Grains are also required to create baijiu. Which grain is used varies from distillery to distillery. Popular choices include:
This tough, nutty crop provides baijiu with a distinct aroma and nutty taste.
Rice gives baijiu a lighter taste, which is almost floral. Rice is usually used in light aroma baijiu.
A baijiu that utilises wheat will typically be sweeter in taste. Wheat-based baijiu is often compared to honeyed wine.
This ingredient creates a very unique taste in baijiu. Corn is equal parts sweet and spicy. This means that corn is a common ingredient in strong aroma baijiu.
Choosing the correct baijiu for any occasion is very important in Chinese society. Baijiu often accompanies meals, and every territory in the China has their own cuisine. Strong aroma baijiu, for example, is designed to counter the extremely spicy food native to the Sichuan region.
Baijiu is well known for having an extremely high alcohol content. This unique taste means that the spirit remains largely unknown outside of China. Opinion remains divided on the merits of baijiu in the Western world. Food and drink commentator David Wondrich described Moutai, arguably China’s most illustrious baijiu, as, “tasting like the bottom of Bluto Blutarsky’s laundry hamper.”

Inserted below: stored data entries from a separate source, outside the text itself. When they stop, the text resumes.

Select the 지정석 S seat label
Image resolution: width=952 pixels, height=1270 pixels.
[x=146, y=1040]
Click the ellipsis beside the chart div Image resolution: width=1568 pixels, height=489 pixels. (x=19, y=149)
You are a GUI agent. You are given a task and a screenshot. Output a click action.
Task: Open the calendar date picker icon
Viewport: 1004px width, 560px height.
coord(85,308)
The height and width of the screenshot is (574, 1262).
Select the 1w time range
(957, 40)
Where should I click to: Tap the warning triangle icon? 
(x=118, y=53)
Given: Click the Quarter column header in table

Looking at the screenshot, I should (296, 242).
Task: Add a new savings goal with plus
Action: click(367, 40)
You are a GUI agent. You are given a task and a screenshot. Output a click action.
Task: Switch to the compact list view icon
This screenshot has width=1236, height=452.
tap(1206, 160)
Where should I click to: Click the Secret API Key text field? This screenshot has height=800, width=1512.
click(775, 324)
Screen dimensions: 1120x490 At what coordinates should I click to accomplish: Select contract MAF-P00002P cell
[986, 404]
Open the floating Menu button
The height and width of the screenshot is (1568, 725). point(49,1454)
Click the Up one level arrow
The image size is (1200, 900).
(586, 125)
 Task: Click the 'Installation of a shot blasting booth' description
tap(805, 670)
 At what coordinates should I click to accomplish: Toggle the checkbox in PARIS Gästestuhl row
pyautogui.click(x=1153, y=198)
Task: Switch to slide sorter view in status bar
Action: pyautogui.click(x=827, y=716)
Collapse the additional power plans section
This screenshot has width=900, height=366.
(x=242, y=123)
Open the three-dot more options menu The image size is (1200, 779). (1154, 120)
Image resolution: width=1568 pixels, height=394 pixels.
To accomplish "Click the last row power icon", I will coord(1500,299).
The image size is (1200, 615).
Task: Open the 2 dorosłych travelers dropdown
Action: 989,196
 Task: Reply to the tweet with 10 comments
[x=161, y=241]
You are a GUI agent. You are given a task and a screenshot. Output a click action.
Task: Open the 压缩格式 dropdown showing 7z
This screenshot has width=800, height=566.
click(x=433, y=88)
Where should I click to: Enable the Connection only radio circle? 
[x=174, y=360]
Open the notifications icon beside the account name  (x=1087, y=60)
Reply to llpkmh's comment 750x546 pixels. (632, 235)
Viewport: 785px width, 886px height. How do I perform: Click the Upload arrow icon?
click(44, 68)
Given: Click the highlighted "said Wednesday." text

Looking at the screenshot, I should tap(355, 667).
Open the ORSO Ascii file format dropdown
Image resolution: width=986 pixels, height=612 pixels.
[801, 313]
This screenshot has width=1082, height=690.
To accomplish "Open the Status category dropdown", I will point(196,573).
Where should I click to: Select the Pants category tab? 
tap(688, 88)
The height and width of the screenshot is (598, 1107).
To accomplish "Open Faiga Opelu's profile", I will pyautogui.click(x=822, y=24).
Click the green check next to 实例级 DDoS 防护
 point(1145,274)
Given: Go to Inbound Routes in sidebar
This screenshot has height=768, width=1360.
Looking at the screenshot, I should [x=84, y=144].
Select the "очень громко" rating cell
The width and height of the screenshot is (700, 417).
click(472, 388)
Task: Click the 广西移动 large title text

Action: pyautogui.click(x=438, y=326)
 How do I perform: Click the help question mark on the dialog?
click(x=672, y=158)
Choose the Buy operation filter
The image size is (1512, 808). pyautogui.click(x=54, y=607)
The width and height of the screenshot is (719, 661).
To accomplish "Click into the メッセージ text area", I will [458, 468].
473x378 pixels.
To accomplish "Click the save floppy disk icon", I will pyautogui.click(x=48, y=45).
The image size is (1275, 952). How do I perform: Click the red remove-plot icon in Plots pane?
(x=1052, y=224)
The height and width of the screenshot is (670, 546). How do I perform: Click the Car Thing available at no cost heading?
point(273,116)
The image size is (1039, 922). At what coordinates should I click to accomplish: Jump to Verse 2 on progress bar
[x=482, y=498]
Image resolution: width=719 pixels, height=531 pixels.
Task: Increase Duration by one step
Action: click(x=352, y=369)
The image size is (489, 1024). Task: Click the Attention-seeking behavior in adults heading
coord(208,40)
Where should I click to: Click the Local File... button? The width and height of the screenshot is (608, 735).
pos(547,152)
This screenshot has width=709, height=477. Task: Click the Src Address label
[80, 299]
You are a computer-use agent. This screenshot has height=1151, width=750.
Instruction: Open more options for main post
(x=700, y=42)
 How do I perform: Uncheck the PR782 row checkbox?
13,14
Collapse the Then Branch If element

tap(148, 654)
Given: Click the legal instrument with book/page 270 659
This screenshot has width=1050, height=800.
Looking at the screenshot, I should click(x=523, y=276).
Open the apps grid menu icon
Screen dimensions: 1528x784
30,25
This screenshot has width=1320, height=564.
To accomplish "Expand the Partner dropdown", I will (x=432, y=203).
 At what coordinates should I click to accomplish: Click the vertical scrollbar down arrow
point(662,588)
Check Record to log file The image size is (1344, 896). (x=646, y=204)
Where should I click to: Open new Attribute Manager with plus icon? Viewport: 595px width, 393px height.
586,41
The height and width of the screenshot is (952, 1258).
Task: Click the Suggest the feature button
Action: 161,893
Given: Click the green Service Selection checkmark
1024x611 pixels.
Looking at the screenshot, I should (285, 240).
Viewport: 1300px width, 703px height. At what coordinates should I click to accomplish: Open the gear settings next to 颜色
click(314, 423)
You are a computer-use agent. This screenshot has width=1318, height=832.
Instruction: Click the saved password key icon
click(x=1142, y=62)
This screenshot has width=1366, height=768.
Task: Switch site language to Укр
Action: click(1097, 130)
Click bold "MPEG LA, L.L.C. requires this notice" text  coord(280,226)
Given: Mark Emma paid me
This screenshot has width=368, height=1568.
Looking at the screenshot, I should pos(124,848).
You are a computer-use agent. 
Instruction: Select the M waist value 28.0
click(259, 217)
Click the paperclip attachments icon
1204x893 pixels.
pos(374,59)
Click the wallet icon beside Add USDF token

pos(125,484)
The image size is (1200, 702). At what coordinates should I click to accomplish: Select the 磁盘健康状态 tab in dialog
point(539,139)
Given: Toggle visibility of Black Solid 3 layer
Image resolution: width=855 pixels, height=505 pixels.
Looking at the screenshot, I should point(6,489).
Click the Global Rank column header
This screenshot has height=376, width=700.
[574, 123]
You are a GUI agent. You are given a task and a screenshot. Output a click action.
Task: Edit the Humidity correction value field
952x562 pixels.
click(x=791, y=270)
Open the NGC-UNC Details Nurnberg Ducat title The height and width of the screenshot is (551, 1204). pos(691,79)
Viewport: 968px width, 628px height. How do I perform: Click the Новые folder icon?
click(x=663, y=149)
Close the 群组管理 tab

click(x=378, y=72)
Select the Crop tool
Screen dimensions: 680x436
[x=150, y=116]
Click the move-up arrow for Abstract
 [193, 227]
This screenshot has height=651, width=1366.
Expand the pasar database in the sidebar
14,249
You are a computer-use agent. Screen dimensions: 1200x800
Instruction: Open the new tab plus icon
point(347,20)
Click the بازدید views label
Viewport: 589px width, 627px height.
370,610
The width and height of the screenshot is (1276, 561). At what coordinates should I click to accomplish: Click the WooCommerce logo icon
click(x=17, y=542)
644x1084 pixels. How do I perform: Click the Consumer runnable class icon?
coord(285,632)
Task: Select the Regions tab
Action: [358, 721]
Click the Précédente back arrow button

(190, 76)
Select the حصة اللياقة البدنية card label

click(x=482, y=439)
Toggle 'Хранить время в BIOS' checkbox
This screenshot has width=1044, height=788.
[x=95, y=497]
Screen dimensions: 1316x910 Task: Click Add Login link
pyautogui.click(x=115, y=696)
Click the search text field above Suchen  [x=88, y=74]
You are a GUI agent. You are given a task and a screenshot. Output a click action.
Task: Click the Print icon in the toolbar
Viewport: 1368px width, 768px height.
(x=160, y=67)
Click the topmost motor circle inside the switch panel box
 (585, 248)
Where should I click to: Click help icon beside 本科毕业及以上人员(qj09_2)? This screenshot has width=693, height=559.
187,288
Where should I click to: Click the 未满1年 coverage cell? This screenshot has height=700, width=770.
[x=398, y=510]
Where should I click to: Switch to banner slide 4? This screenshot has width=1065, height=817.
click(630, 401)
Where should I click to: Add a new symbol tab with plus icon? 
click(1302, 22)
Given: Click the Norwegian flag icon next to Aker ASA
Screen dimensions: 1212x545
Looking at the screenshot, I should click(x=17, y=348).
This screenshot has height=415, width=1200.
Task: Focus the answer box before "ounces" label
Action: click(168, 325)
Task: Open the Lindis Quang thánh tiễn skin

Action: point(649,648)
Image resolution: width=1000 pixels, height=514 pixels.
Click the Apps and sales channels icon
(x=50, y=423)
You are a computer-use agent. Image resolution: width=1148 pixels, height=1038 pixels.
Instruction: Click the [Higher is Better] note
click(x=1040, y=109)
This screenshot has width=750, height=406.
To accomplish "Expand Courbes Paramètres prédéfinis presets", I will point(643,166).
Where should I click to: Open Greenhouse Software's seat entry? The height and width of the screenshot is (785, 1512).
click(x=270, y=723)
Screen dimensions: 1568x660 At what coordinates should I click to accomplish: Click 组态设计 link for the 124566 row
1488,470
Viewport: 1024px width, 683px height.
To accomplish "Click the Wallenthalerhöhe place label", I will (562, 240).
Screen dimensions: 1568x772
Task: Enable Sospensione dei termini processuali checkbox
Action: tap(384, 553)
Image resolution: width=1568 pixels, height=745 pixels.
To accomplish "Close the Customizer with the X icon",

This opinion is not universal, however. Another noted food critic, Jordan Mackay, describes Moutai as, “the most naturally complex white spirit in the world.” Former US president Richard Nixon and his aide Henry Kissinger were also famously served Moutai at a state visit to China in 1972. This prompted Mr. Kissinger to quote, “I think if we drink enough Moutai we can solve anything.”
This could be considered an early example of agreements with Chinese nationals being sealed with the assistance of baijiu. To this day, any business arrangement conducted in China will be sealed with baijiu. Declining a drink of baijiu in China is considered to be very bad manners. (See: Baijiu Drinking Culture)
Baijiu is steadily gaining more recognition throughout the world. August 9th has been assigned World Baijiu Day, and the spirit is enjoyed throughout the world on this date. The drink remains an essential part of Chinese culture all year around, however. In fact, the Kweichow Moutai distiller arranges a University degree in the manufacture of baijiu. This course is designed to ensure that the immaculate standards of Moutai are upheld by future generations.
Baijiu is also considered collectible in China, especially aged bottles. The Shanghai division of Christie’s recently held the world’s first baijiu-only auction. Rare bottles of baijiu dated prior to the 1960s can sell for very substantial sums of money.